Practical 4: DynamicProgramming

# # Practical 4: DynamicProgramming

import numpy as np
import rldurham as rld


# ## Frozen Lake Environment

env = rld.make(
    'FrozenLake-v1',         # small version
    # 'FrozenLake8x8-v1',    # larger version
    # desc=["GFFS", "FHFH", "FFFH", "HFFG"],  # custom map
    render_mode="rgb_array", # for rendering as image/video
    is_slippery=False,       # warning: slippery=True results in complex dynamics
)
rld.env_info(env, print_out=True)
rld.seed_everything(42, env)
LEFT, DOWN, RIGHT, UP = 0, 1, 2, 3

actions are discrete with 4 dimensions/#actions
observations are discrete with 16 dimensions/#observations
maximum timesteps is: 100

# render the environment (requires render_mode="rgb_array")
rld.render(env)

# helper function that can also plot policies and value functions
rld.plot_frozenlake(env=env,
                    v=np.random.uniform(0, 1, 16),
                    policy=np.random.uniform(0, 1, (16, 4)),
                    draw_vals=True)

def uniform_policy(env):
    return np.ones((env.observation_space.n, env.action_space.n)) / env.action_space.n
rld.plot_frozenlake(env=env, policy=uniform_policy(env))


# ## Policy Evaluation

def policy_eval_step(env, policy, gamma, v_init=None):
    if v_init is None:
        v_init = np.zeros(env.observation_space.n)
    v = np.zeros(env.observation_space.n)
    for s_from in range(env.observation_space.n):
        for a in range(env.action_space.n):
            pi = policy[s_from, a]
            for p, s_to, r, done in env.P[s_from][a]:
                v[s_from] += pi * p * (r + gamma * v_init[s_to])
    return v

v = np.zeros(env.observation_space.n)

v = policy_eval_step(env, uniform_policy(env), 1, v)
rld.plot_frozenlake(env, v, uniform_policy(env), draw_vals=True)

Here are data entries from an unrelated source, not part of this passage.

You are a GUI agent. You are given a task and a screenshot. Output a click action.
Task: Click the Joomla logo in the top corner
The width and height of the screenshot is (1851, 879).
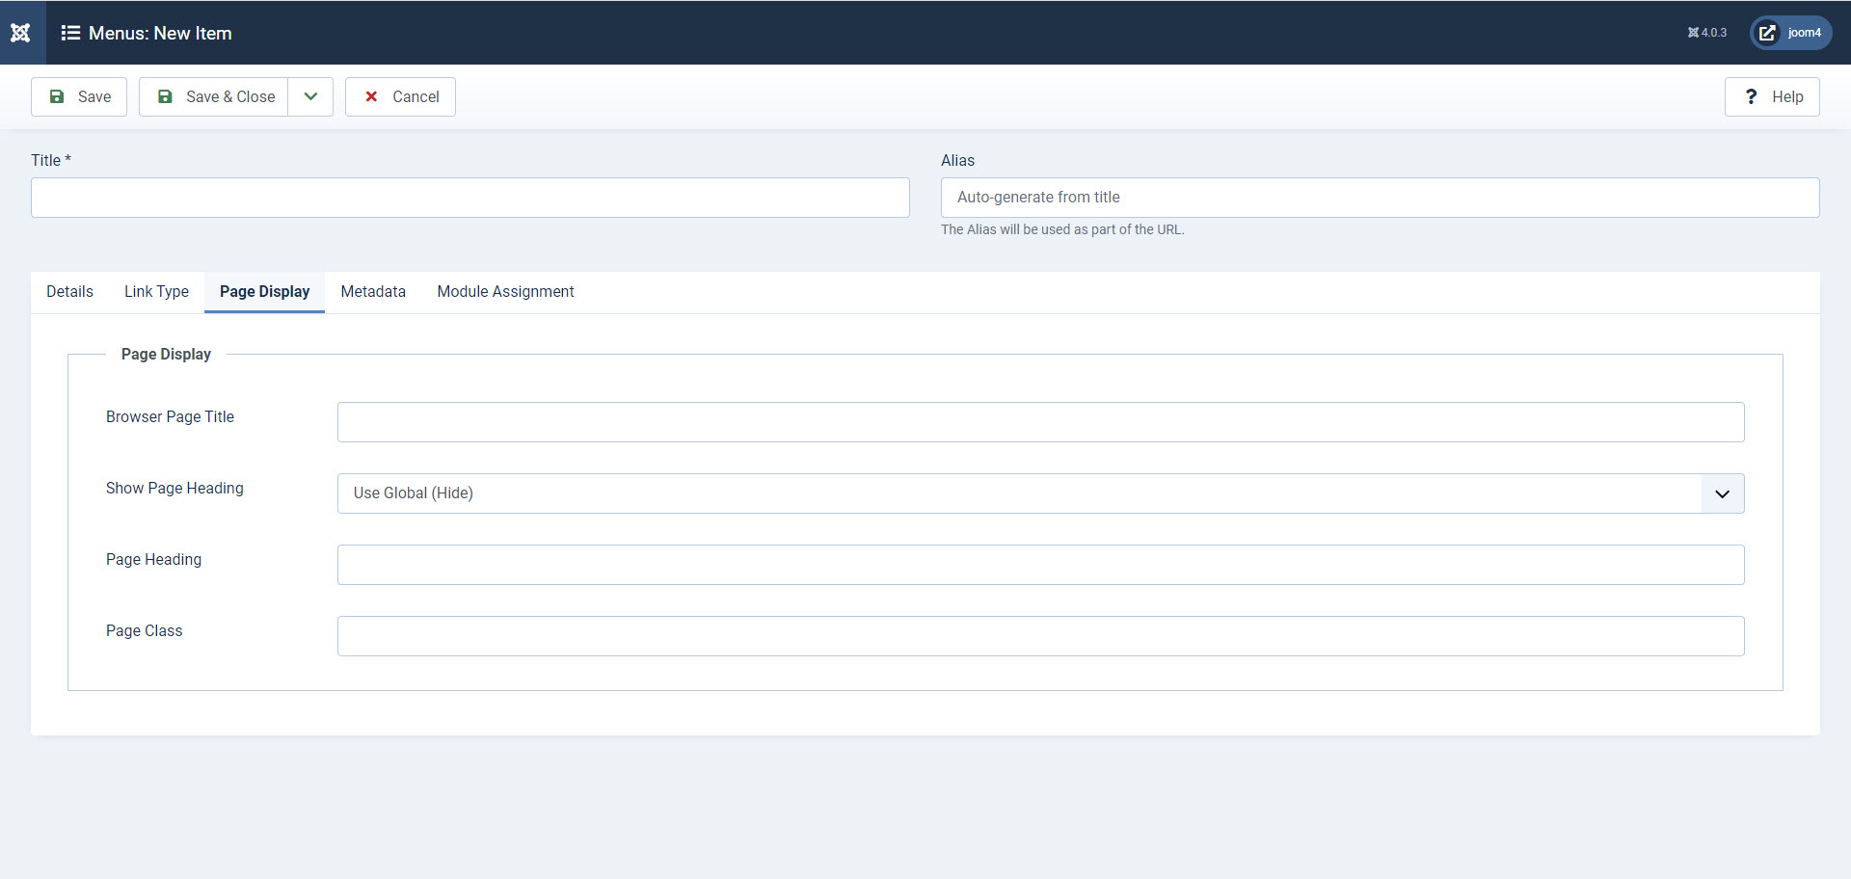pos(19,32)
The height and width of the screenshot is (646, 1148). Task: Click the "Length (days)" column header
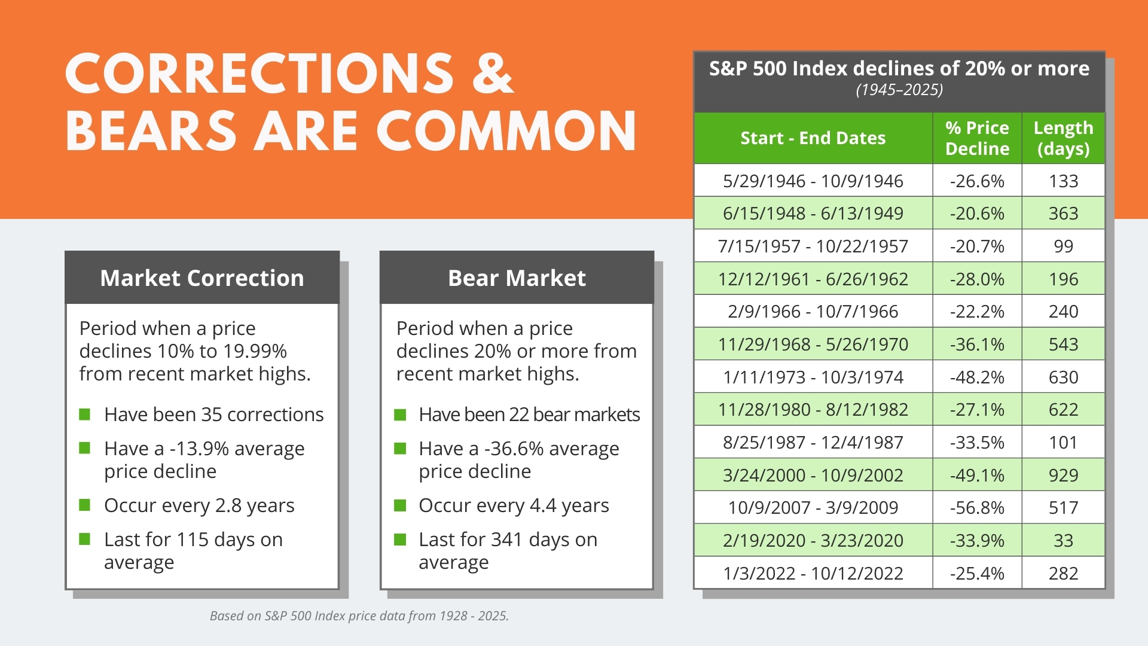(x=1063, y=138)
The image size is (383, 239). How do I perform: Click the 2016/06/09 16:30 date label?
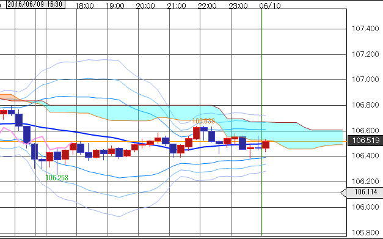[x=35, y=4]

def policy_eval_step_inplace(env, policy, gamma, v_init=None):
    if v_init is None:
        v_init = np.zeros(env.observation_space.n)
    v = v_init.copy() # opearate on copy in-place
    for s_from in reversed(range(env.observation_space.n)):  # reverse order of states
        v_s_from = 0  # compute value for this state
        for a in range(env.action_space.n):
            pi = policy[s_from, a]
            for p, s_to, r, done in env.P[s_from][a]:
                v_s_from += pi * p * (r + gamma * v[s_to])  # use the values we also update
        v[s_from] = v_s_from  # update
    return v

v = np.zeros(env.observation_space.n)

v = policy_eval_step_inplace(env, uniform_policy(env), 1, v)
rld.plot_frozenlake(env, v, uniform_policy(env), draw_vals=True)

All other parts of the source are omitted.